Separate identity from purity
Mass spectrometry can support molecular identity, while HPLC can describe chromatographic purity. Neither alone proves sequence, content, sterility, endotoxin status, or absence of every impurity.
Look for actual results and methods
The COA should state the method, specification, numerical result, and units. Pass without a result or a reference to a validated method provides limited information.
Check content, water, and counterions
A 10 mg gross vial mass may include peptide, water, counterions, and excipients. Peptide content should be distinguished from total material weight.
Review risk-relevant tests
Depending on intended laboratory use, relevant tests may include residual solvents, elemental impurities, bioburden, endotoxin, sterility, aggregation, and stability. Testing varies by material; the document should not imply tests that were not performed.
Verify the testing laboratory
Identify whether testing was performed by the manufacturer or an independent laboratory.
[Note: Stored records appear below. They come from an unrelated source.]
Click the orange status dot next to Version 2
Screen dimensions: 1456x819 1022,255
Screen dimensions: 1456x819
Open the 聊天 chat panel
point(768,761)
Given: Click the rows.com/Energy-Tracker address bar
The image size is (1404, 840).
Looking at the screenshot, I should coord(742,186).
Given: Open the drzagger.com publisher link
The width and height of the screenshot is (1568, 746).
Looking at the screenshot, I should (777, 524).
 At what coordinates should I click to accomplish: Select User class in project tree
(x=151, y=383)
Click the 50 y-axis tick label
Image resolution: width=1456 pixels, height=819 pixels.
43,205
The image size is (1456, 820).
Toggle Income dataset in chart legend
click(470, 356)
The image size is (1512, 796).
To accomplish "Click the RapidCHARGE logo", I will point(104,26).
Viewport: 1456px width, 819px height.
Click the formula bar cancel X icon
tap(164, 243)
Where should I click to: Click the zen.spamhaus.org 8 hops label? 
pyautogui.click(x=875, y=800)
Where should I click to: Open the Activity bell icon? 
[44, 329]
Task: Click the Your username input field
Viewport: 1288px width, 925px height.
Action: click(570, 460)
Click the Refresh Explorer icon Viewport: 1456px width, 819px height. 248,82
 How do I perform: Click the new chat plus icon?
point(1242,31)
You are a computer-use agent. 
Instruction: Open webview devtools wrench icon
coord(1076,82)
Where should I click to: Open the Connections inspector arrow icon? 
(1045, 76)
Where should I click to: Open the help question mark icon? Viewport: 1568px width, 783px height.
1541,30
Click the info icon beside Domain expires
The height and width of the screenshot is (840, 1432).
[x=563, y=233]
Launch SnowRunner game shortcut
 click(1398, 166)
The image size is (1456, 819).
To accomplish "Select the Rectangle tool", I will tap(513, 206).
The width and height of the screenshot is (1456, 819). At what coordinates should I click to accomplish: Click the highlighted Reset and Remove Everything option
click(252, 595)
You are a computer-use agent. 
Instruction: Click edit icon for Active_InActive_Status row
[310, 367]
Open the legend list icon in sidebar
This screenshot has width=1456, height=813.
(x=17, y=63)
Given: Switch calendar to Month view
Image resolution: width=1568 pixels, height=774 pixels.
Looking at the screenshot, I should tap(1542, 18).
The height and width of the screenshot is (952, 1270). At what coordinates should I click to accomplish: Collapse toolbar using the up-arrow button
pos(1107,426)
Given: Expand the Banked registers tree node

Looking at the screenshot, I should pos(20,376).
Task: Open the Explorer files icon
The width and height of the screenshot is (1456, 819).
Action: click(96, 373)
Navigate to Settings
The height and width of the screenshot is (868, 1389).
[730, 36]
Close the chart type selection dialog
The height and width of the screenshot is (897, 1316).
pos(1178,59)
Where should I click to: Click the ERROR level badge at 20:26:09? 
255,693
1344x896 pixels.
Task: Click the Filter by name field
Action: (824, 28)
Confirm report numbers, signatures, accreditation where applicable, and the ability to retrieve original data such as chromatograms and spectra.
Use the COA as one part of supplier qualification
A polished certificate cannot replace audit history, complaint handling, change control, traceability, recall systems, and consistent performance across lots.
This article is provided for scientific and educational purposes. It does not describe or recommend human or veterinary use. Research findings may be limited by study design, model selection, material identity, sample size, or lack of independent replication.
Cendrix treats a COA as a transparent analytical record, not a marketing badge. The strongest certificate makes it easy to see exactly what was tested, and what was not.